Directions
A verbatim copy of the lines from the one with "Screen dimensions: 1437x778" through the final line below is required; print it and nothing else.
-=-=-
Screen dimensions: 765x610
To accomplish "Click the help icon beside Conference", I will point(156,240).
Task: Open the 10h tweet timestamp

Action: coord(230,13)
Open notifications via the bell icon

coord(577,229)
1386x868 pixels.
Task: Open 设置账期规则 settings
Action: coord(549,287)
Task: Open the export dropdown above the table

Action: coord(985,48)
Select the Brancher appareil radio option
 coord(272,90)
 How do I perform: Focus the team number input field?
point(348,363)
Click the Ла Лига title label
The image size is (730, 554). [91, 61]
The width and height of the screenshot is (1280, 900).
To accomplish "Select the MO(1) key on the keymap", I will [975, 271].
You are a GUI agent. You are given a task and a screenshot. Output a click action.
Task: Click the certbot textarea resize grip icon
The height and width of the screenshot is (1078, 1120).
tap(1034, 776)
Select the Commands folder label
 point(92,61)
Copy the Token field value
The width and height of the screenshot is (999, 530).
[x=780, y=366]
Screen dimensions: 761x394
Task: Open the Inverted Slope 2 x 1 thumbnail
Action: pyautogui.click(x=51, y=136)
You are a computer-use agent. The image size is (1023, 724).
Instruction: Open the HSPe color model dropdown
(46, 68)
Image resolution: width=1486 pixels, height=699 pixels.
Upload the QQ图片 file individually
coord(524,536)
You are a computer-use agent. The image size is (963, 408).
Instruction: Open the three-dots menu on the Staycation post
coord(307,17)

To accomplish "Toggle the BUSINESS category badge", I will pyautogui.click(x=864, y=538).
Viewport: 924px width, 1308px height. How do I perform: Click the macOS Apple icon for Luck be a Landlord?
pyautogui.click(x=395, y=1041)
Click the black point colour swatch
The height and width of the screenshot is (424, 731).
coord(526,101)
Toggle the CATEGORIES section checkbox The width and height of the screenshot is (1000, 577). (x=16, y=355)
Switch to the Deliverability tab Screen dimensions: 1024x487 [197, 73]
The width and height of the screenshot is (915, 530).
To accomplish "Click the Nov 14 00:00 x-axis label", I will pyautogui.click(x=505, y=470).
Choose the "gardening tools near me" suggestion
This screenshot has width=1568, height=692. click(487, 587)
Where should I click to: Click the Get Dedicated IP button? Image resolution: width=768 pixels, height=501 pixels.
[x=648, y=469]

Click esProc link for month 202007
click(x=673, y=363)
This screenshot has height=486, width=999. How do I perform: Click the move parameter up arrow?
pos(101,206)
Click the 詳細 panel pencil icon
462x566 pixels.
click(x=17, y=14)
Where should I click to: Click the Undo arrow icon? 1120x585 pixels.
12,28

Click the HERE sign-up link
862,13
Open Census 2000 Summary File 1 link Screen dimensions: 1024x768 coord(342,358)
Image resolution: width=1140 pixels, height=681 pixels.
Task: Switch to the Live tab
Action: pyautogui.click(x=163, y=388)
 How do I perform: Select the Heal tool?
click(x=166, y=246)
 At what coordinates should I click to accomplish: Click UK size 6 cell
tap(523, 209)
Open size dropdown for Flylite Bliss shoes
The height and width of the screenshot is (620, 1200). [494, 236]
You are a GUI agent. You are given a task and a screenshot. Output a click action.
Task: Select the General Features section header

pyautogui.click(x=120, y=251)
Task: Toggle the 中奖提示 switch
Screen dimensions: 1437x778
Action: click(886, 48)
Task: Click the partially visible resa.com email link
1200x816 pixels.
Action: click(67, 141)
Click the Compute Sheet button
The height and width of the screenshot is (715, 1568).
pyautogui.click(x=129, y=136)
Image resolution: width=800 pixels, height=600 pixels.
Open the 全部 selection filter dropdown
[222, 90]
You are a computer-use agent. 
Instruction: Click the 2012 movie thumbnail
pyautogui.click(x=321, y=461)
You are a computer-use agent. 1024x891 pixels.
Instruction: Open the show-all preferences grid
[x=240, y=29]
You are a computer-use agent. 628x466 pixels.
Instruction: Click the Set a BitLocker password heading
-=-=-
Exercise result
Screen dimensions: 1437x778
Action: click(886, 48)
Task: Click the partially visible resa.com email link
1200x816 pixels.
Action: click(67, 141)
Click the Compute Sheet button
The height and width of the screenshot is (715, 1568).
pyautogui.click(x=129, y=136)
Image resolution: width=800 pixels, height=600 pixels.
Open the 全部 selection filter dropdown
[222, 90]
You are a computer-use agent. 
Instruction: Click the 2012 movie thumbnail
pyautogui.click(x=321, y=461)
You are a computer-use agent. 1024x891 pixels.
Instruction: Open the show-all preferences grid
[x=240, y=29]
You are a computer-use agent. 628x466 pixels.
Instruction: Click the Set a BitLocker password heading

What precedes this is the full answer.